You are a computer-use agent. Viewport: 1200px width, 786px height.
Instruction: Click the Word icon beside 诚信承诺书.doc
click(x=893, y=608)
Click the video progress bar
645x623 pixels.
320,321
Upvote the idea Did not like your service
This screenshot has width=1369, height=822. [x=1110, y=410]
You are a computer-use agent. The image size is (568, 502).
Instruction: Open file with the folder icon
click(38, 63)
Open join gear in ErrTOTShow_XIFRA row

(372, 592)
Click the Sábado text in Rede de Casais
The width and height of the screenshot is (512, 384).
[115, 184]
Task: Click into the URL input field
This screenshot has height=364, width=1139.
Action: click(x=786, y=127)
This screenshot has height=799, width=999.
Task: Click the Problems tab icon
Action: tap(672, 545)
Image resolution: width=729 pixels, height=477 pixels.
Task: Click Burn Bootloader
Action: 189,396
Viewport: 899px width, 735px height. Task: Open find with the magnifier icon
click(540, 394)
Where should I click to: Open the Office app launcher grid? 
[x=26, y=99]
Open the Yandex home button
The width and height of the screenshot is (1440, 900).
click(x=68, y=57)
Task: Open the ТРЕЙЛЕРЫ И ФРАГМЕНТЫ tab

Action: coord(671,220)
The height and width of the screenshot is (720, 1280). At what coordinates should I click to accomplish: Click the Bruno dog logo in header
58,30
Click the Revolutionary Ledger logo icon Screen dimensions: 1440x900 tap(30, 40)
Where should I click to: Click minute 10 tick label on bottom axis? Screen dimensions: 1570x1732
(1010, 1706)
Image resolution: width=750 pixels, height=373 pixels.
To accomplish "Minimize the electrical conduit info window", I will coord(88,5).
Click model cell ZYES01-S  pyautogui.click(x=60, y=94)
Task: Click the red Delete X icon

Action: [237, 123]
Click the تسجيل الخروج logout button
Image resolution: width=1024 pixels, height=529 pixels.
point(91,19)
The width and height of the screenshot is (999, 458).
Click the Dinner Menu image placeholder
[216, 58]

※ ※ ※

What needs to be done
For the material above, reproduce exactly the lines from the line with "Where should I click to: Open" to the line with "Click the Revolutionary", inclusive, and exclude all others.

Output
Where should I click to: Open the Office app launcher grid? 
[x=26, y=99]
Open the Yandex home button
The width and height of the screenshot is (1440, 900).
click(x=68, y=57)
Task: Open the ТРЕЙЛЕРЫ И ФРАГМЕНТЫ tab

Action: coord(671,220)
The height and width of the screenshot is (720, 1280). At what coordinates should I click to accomplish: Click the Bruno dog logo in header
58,30
Click the Revolutionary Ledger logo icon Screen dimensions: 1440x900 tap(30, 40)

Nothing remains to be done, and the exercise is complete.